*EXERCISE DETAILS:* Write out the lines starting at the one that holds "The image size is (684, 309)." and ending with the final line of the data, exactly and with no others.

*INPUT DATA:*
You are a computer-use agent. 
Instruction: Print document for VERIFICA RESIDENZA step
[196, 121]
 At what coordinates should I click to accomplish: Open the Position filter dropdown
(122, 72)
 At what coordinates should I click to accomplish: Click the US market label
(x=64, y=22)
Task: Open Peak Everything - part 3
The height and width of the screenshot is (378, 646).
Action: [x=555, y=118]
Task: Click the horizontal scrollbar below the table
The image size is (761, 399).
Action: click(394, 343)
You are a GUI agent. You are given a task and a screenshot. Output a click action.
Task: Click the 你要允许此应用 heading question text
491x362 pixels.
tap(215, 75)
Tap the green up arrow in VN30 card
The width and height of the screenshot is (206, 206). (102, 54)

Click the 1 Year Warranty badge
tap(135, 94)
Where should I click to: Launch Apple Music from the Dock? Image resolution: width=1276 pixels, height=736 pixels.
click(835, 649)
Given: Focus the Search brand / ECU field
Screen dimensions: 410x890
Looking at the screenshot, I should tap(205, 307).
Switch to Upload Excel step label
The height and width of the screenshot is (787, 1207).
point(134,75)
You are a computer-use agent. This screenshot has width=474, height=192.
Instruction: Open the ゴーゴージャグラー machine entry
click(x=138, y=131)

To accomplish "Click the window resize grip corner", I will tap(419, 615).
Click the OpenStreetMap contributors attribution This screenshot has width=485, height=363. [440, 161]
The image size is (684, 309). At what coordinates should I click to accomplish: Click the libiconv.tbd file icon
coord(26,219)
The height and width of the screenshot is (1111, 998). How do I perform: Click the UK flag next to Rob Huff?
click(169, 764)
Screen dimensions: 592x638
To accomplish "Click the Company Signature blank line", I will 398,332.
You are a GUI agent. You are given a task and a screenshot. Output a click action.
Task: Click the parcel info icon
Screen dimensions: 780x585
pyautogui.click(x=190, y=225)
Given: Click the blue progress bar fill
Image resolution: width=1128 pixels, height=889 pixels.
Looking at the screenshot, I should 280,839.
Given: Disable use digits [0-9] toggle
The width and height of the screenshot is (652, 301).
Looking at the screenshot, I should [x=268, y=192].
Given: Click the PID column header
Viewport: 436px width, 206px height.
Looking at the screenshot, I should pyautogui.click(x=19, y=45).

*PROBLEM SOLUTION:*
The image size is (684, 309). At what coordinates should I click to accomplish: Click the libiconv.tbd file icon
coord(26,219)
The height and width of the screenshot is (1111, 998). How do I perform: Click the UK flag next to Rob Huff?
click(169, 764)
Screen dimensions: 592x638
To accomplish "Click the Company Signature blank line", I will 398,332.
You are a GUI agent. You are given a task and a screenshot. Output a click action.
Task: Click the parcel info icon
Screen dimensions: 780x585
pyautogui.click(x=190, y=225)
Given: Click the blue progress bar fill
Image resolution: width=1128 pixels, height=889 pixels.
Looking at the screenshot, I should 280,839.
Given: Disable use digits [0-9] toggle
The width and height of the screenshot is (652, 301).
Looking at the screenshot, I should [x=268, y=192].
Given: Click the PID column header
Viewport: 436px width, 206px height.
Looking at the screenshot, I should pyautogui.click(x=19, y=45).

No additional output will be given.